[[ GIVEN RECORDS open ]]
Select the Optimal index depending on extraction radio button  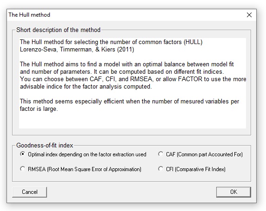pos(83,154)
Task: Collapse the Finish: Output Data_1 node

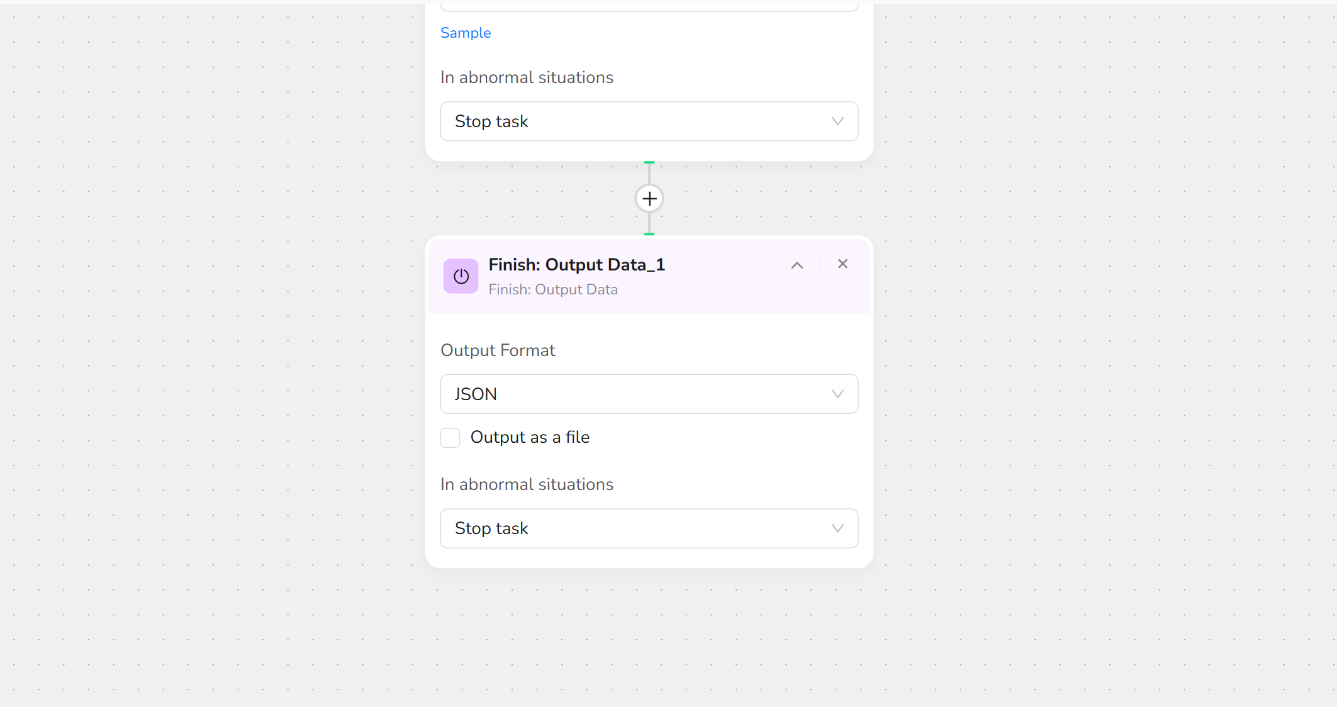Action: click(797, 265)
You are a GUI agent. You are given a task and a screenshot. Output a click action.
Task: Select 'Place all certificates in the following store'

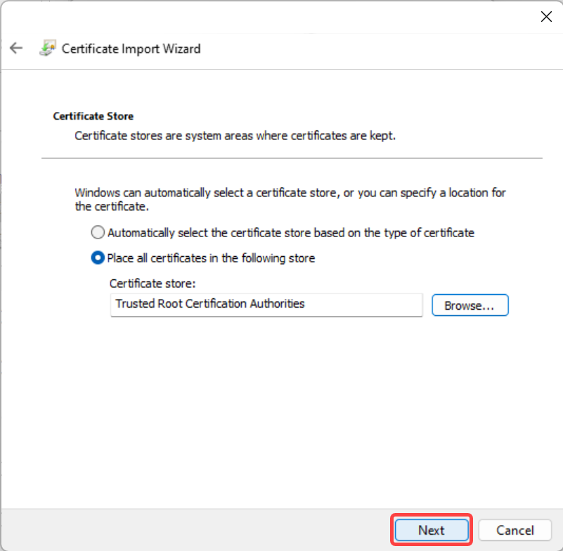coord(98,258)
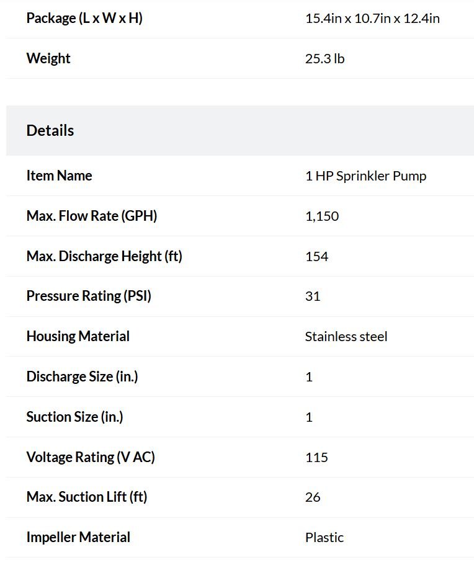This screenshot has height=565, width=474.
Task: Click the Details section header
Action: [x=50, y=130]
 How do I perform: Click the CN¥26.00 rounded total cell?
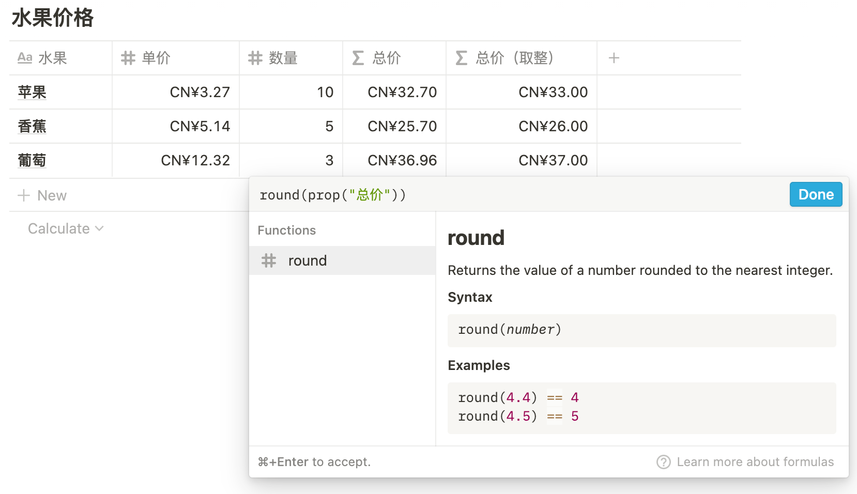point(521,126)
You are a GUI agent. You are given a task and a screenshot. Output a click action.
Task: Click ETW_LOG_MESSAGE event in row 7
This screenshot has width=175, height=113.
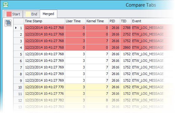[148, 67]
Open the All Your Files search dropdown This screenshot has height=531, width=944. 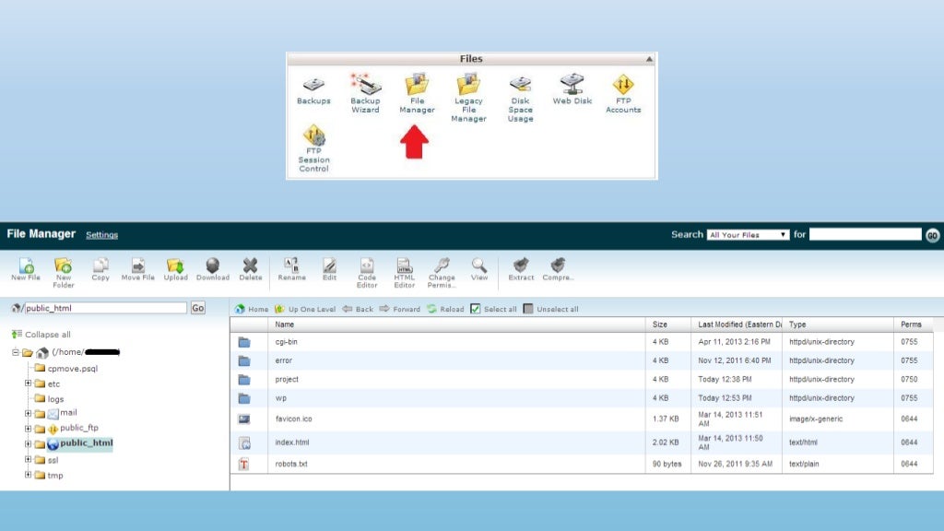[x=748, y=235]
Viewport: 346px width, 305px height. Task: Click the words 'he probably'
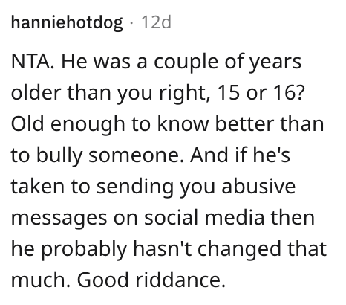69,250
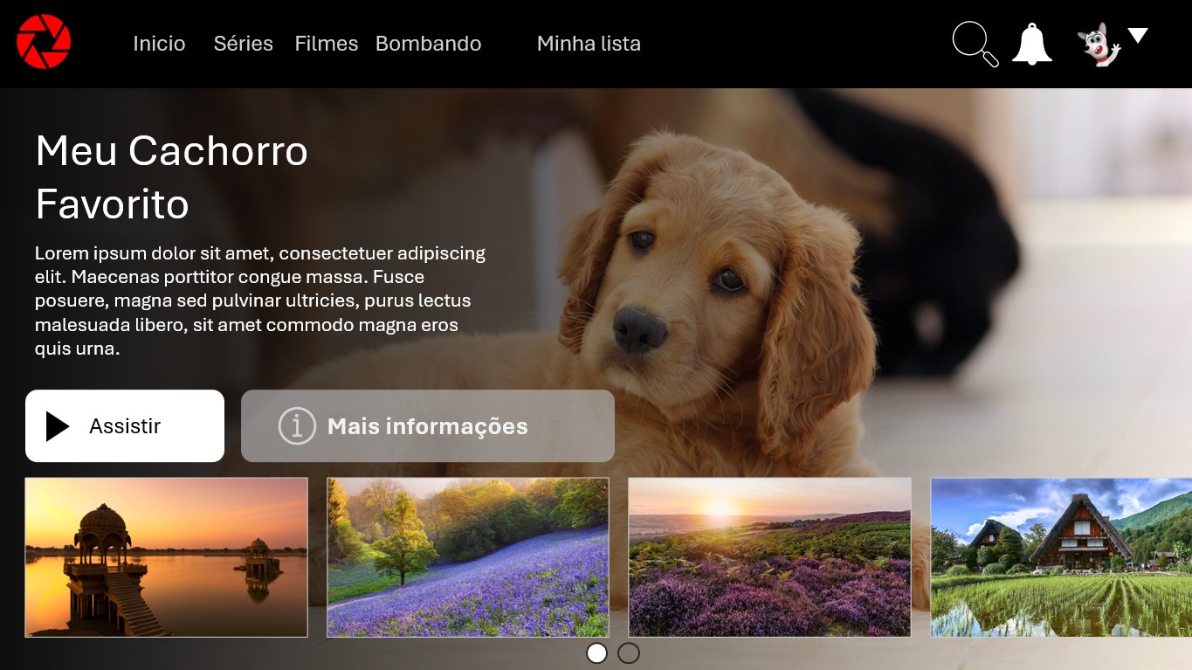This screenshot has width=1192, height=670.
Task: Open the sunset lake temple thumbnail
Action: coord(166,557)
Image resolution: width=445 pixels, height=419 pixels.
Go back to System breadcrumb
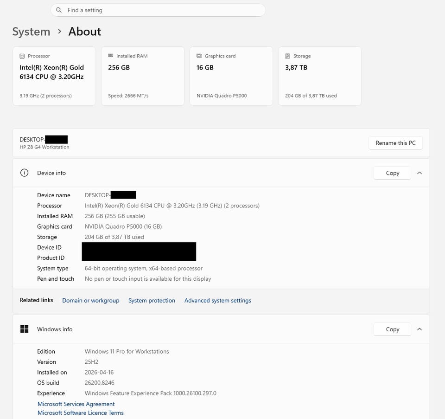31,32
[[ GIVEN RECORDS closed ]]
WORK INSTRUCTIONS
Leaving every picture out, return the lines from the one containing "Viewport: 346px width, 305px" through the last line of the records exactly.

RESULT OF THE TASK
Viewport: 346px width, 305px height. Task: Click the words 'he probably'
69,250
This screenshot has width=1192, height=670.
Task: Open the sunset lake temple thumbnail
Action: coord(166,557)
Image resolution: width=445 pixels, height=419 pixels.
Go back to System breadcrumb
31,32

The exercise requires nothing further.